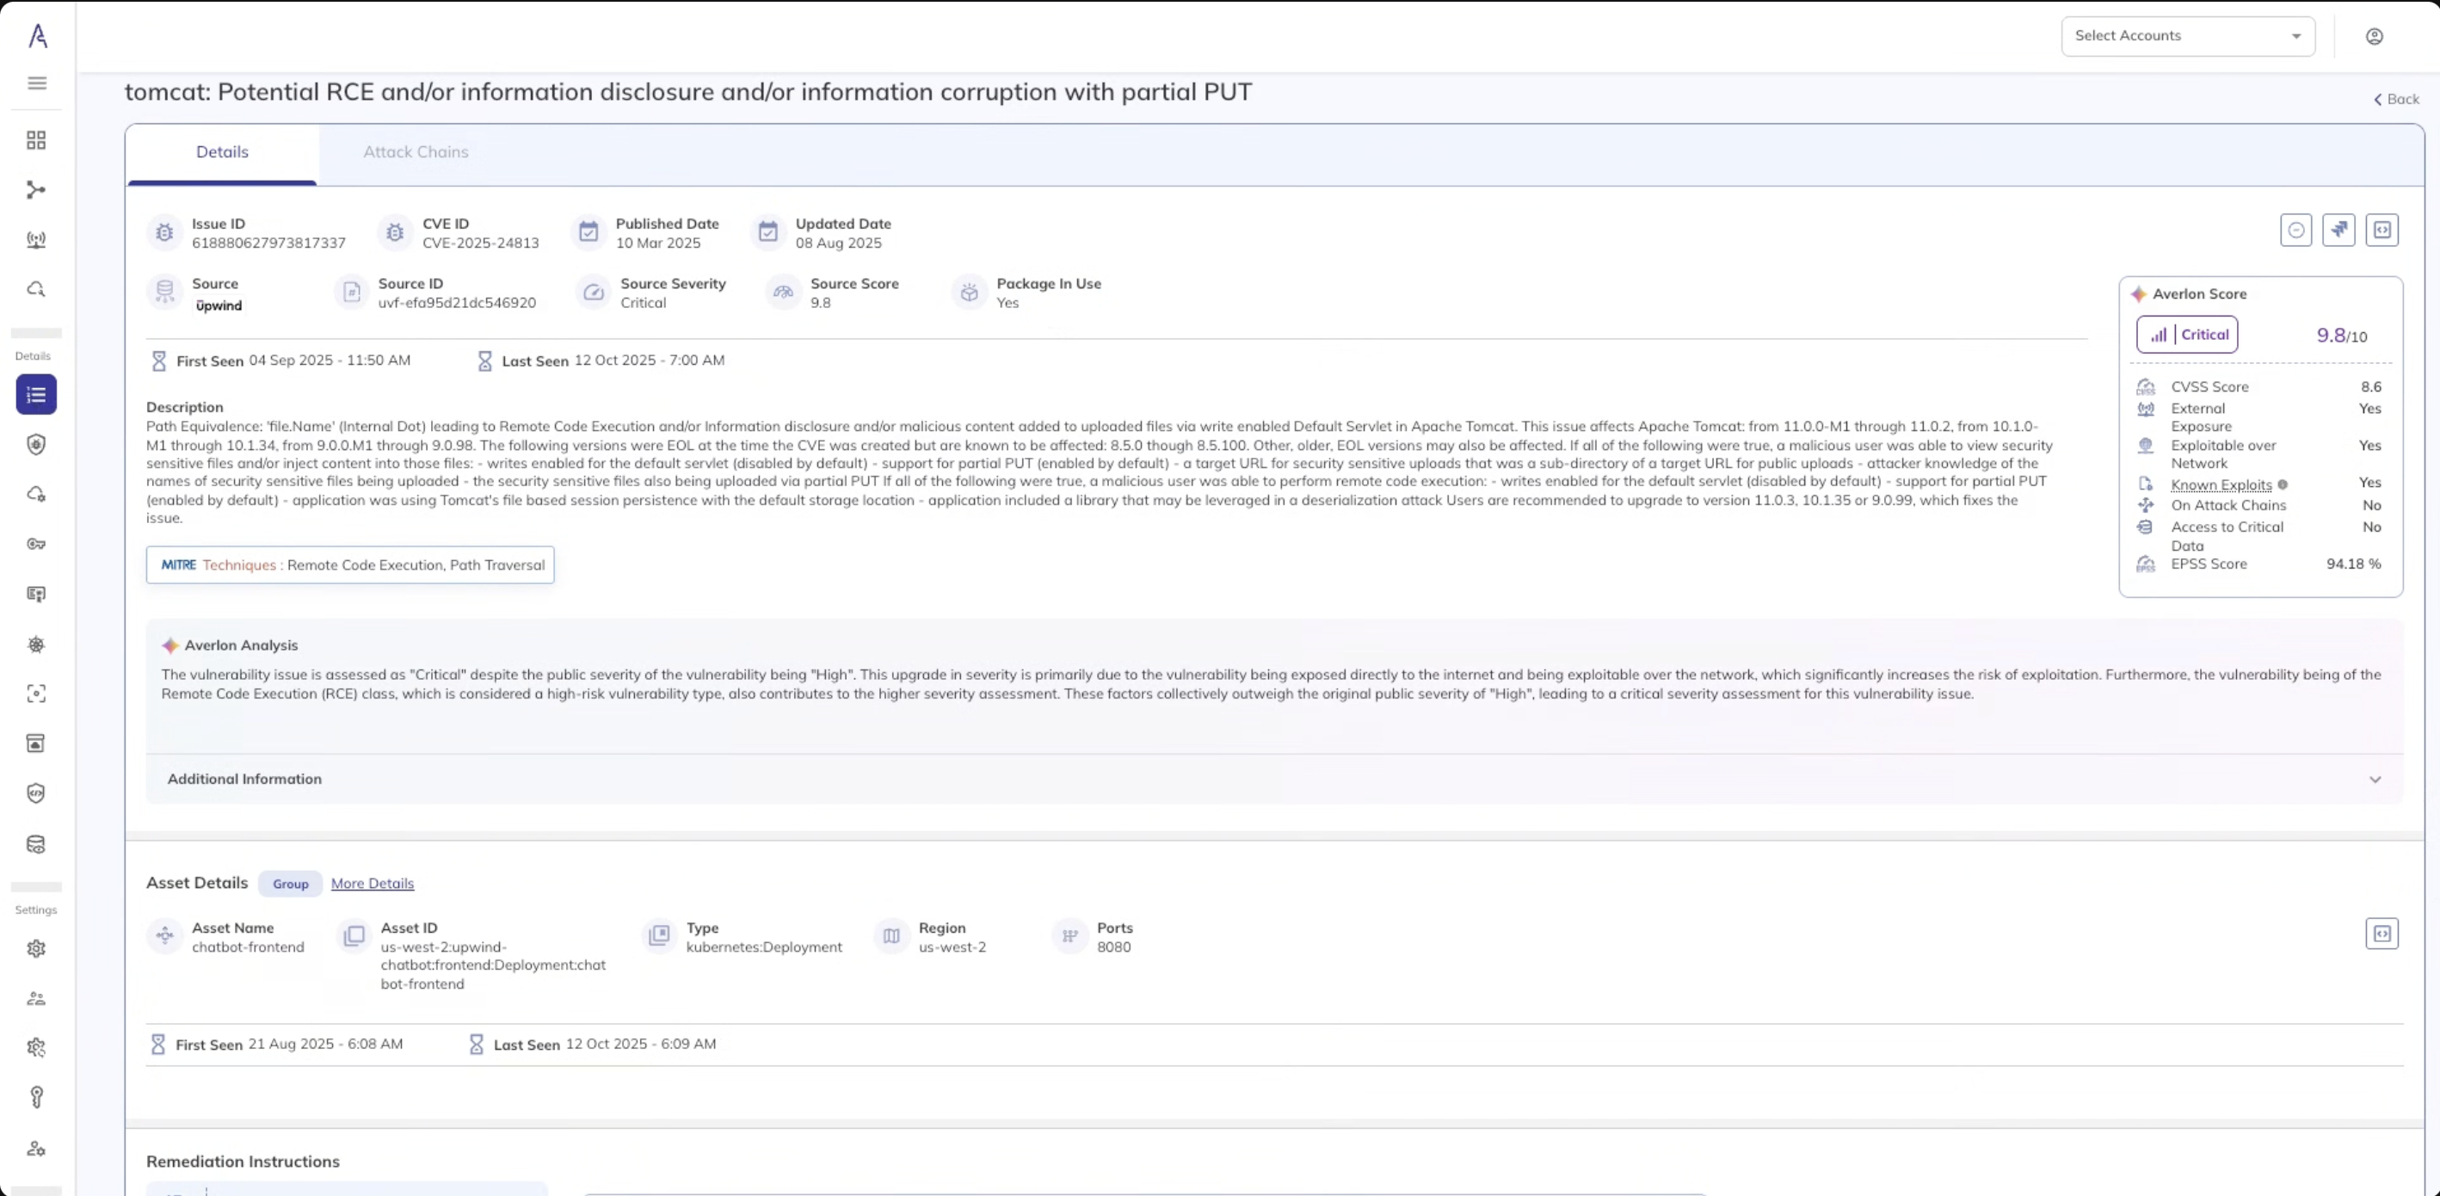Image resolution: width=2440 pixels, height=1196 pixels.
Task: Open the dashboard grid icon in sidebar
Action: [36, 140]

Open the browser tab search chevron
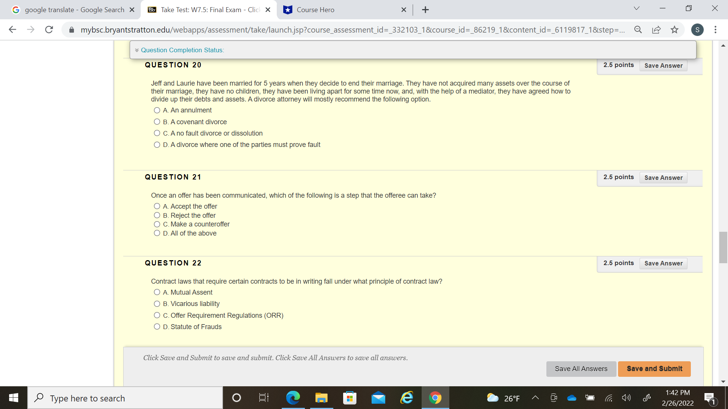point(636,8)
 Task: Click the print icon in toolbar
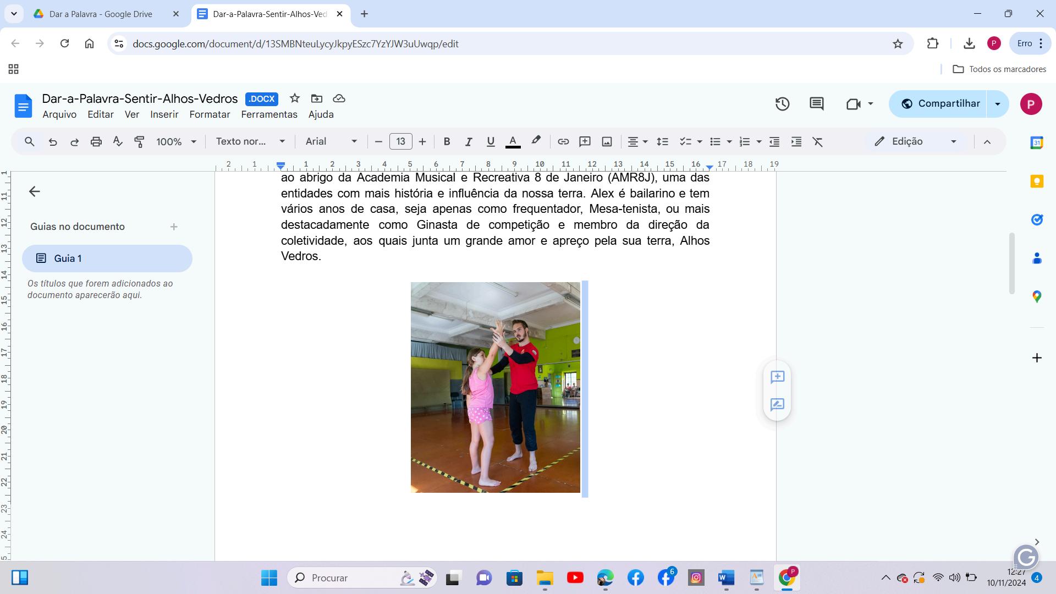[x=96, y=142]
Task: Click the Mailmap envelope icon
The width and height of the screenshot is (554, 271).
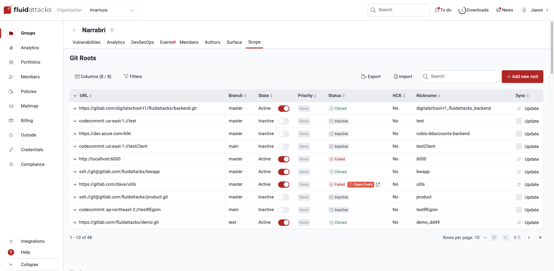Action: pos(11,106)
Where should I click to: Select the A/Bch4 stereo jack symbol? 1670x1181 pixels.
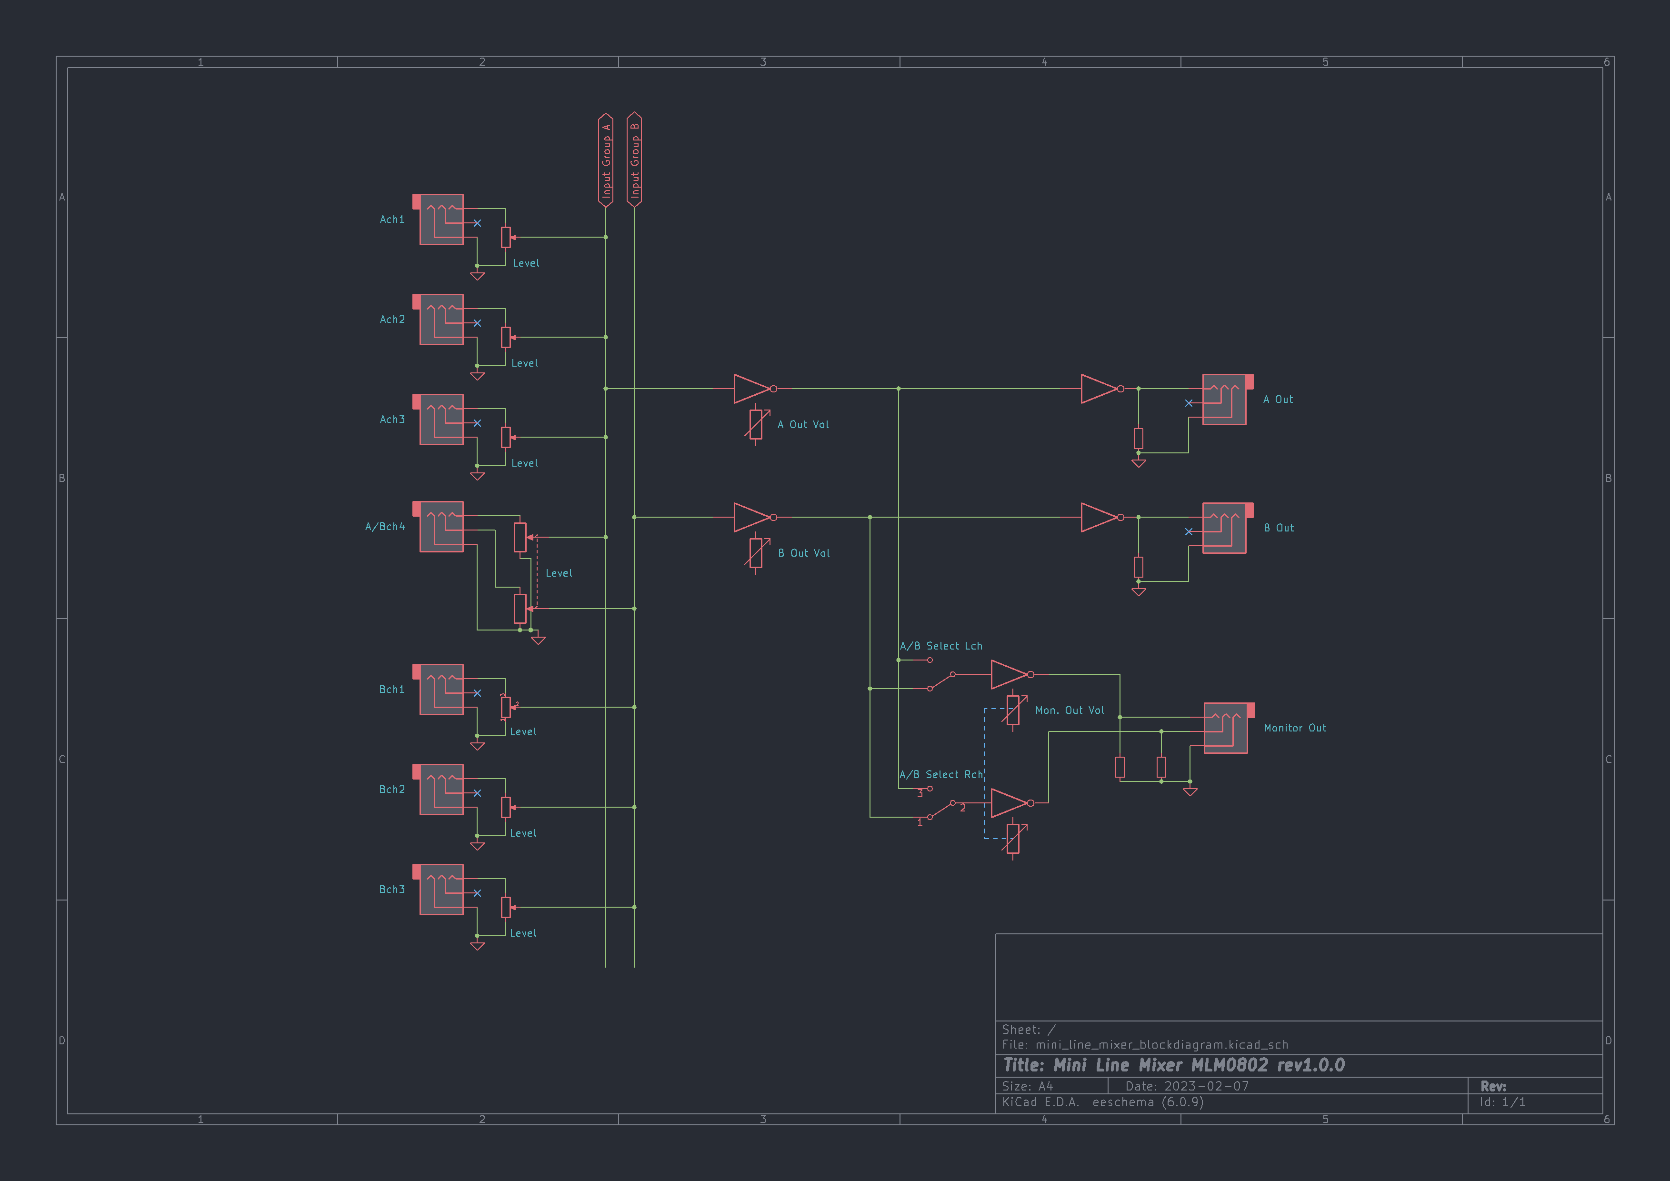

[EXERCISE GOAL] Every line from the one with "Task: Click the Mailmap envelope icon" through the last line of the material gets printed exactly, and nothing more. Omit the pictures.

[WORKED SOLUTION]
Task: Click the Mailmap envelope icon
The width and height of the screenshot is (554, 271).
Action: pos(11,106)
Where should I click to: Select the A/Bch4 stereo jack symbol? 1670x1181 pixels.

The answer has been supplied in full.